Un altro fraintendimento ricorrente, smontato da Maurizio Viroli in questo interessantissimo volumetto che cade nel 500° anniversario della pubblicazione de Il Principe (con la Divina Commedia uno dei testi italiani più letti al mondo ma anche uno dei più fraintesi, chiosiamo) è che l’opera più famosa dello scrittore fiorentino, che amabilmente conversava con Guicciardini (tra i pochi che gli furono sempre vicino anche negli anni bui del suo esilio), con uomini politici potentissimi, papi e cardinali, sia un trattato di scienza politica mentre in realtà è una infiammata orazione, in perfetto stile rinascimentale e nutrita delle molte letture classiche dell’autore, scritta per risvegliare l’orgoglio di menti e cuori e spingere gli uomini ad agire. Machiavelli fu un realista fantasioso, come scrive efficacemente Viroli. La sua teoria politica era fondata sulla Storia. E la sua concezione della Storia era pessimista e quasi precorre le teorie del Vico. La guerra è per Machiavelli il male supremo ma talvolta necessaria quando è in gioco il destino di un popolo.

Pagine così intense e amare condite di amor patrio (scrisse che la salvezza della patria era più importante di quella della sua anima), contro le ingerenze straniere che umiliavano Firenze e l’Italia (i suoi più grandi amori), per lui, indefesso ammiratore del repubblicano Savonarola, forse si ritrovano solo in certi scritti dei più tardi Alfieri e Leopardi. Senza mezzi termini Machiavelli indica nella Chiesa di Roma una delle cause della disgregazione politica italiana e della sua decadenza; fu caustico contro gli uomini di chiesa e i loro cortigiani e riconoscendo il valore delle religioni antiche, in particolare quella pagana come cemento dei valori dello Stato, aborriva la cristianità corrotta dal cattolicesimo che esalta l’ozio e la debolezza e ha distrutto l’amore per la libertà consegnando i popoli a uomini malvagi.
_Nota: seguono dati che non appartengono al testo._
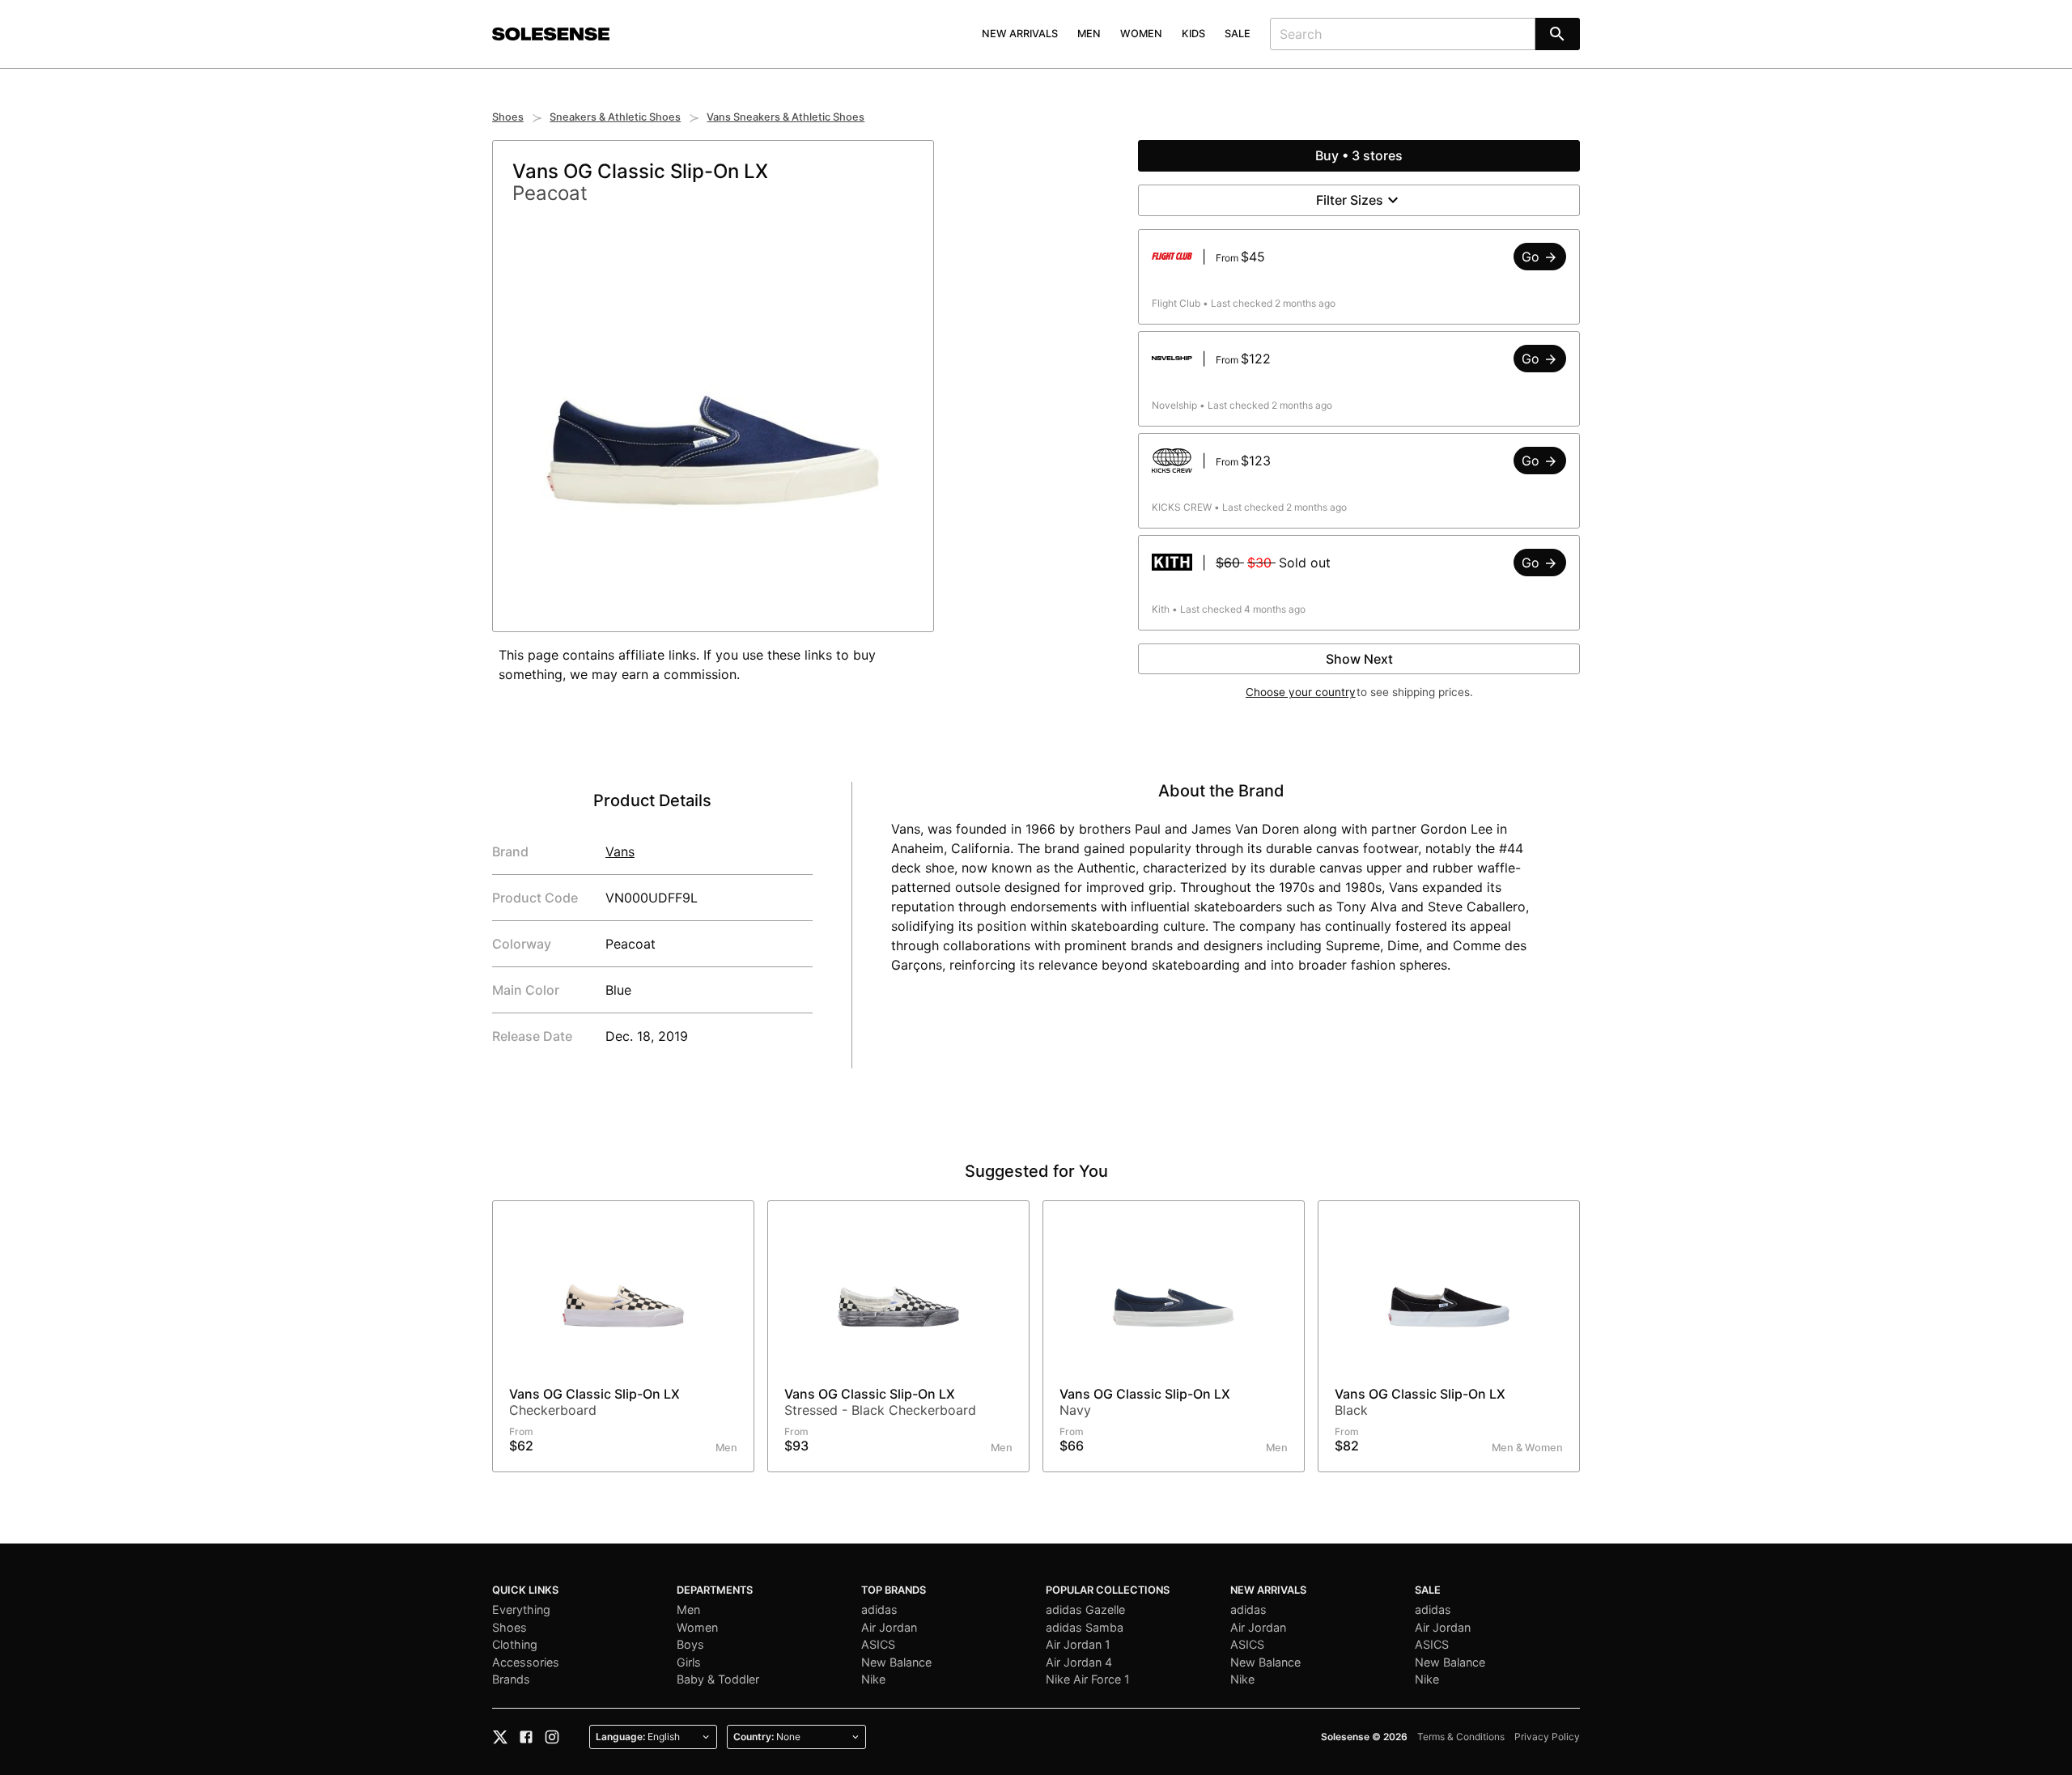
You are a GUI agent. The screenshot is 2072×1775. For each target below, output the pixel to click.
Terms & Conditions (1461, 1736)
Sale (1237, 34)
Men (1089, 34)
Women (1141, 34)
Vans (620, 851)
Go (1532, 256)
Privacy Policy (1547, 1736)
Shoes (508, 117)
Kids (1193, 34)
Questo libro ci stimola a riconsiderare la figura di Machiavelli, che fu certamente figlio del suo tempo e se credeva all’influsso degli astri, della fortuna e della Divinità nelle vicende umane era pronto a scommettere che gli esseri umani hanno sempre un ruolo nel determinare il proprio destino. Ci induce anche a ripensare alla sua laicità politicamente intesa come arte del possibile scevra da sovrastrutture e libera da imperativi precostituiti, ad imparare umilmente dagli antichi se non altro per non ripeterne gli errori e a non pensare alla politica come una scienza esatta all’altare della quale sacrificare uomini e ideali. Il fatto che nel 1559 tutte le opere di Nicolò Machiavelli vengano inserite nell’Indice dei libri proibiti non può che essere un ulteriore titolo di merito postumo per il Nostro, le cui analisi sono ancora oggi lucidissime e necessarie a interpretare il travaglio del nostro, come del suo, tempo.